## WHAT NEEDS TO BE DONE
Could you carry on the article about patients putting off heart-attack care during the COVID-19 pandemic, starting after its final sentence?

___ SUPPLIED TEXT

Like many primary-care physicians across the country, Dr. Trevor Huber is using telehealth to triage patients for COVID-19 symptoms.
In one of these recent visits, a man in his mid-60s was complaining of chest pain, thinking it may be the virus. Huber wasn’t convinced, urging him to come into his practice in Little Elm, Texas, right away to make sure he wasn’t having a heart attack.
After hooking the patient up to an electrocardiogram, it was clear the patient was in cardiac arrest. Huber’s team called 911 right away.
This patient recovered, but others haven’t been so lucky. Three patients of the practice, called Modera Clinic, have died of heart attacks since the COVID-19 pandemic began. After discussions with the families, Huber learned the patients were complaining of symptoms for weeks, but they went unaddressed. “It’s basically when they are collapsing, having a terrible heart attack, and having to run a code in the field” when they finally call for help, Huber said.

______
___ PROVIDED MATERIAL

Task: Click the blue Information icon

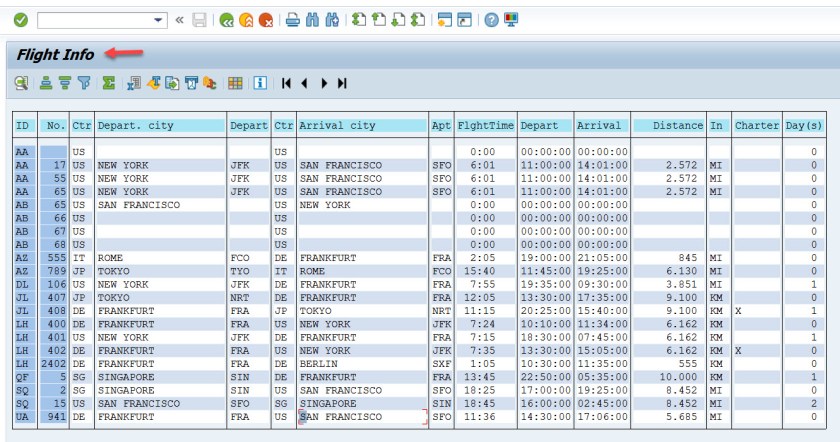Action: coord(260,84)
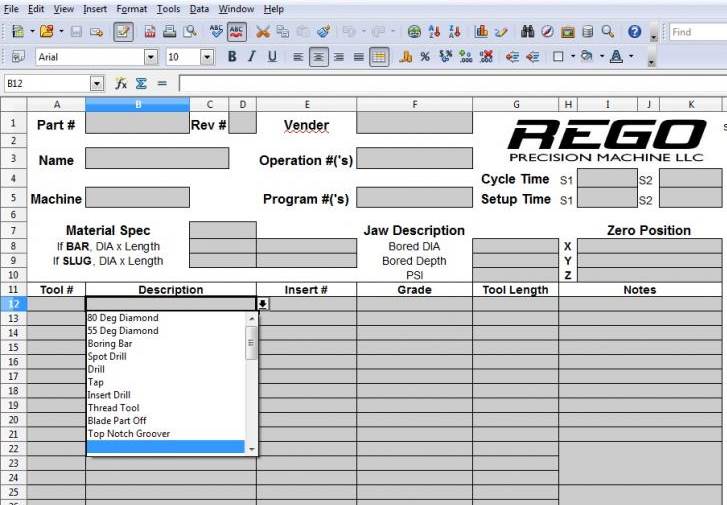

______

## ANSWER FOR THIS EXERCISE
Experiences like Huber’s are becoming more common for providers across the country as research shows patients are ignoring symptoms and putting off needed care during the COVID-19 pandemic, largely out of fear of contracting the virus in the healthcare setting. Providers are worried as the pandemic stretches on—and worsens this fall and winter season—about the long-term implications for patients who continue to delay seeing their doctors and getting emergent services. Conditions such as stroke, heart attack and diabetes can lead to lasting negative outcomes for patients that impact their quality of life if they go untreated and may even result in death.
“It’s a shame when people who are eligible for these treatments don’t come into the hospital to get them because they are scared of contracting COVID,” said Dr. Charles Matouk, associate professor of neurosurgery at Yale New Haven Health who has seen stroke presentations to the health system drop during the pandemic. “In comparison to not getting the treatment, the risk benefit analysis would cut to getting the treatment rather than staying at home.”
Untreated strokes can result in permanent paralysis and speech impairments that require long-term care services.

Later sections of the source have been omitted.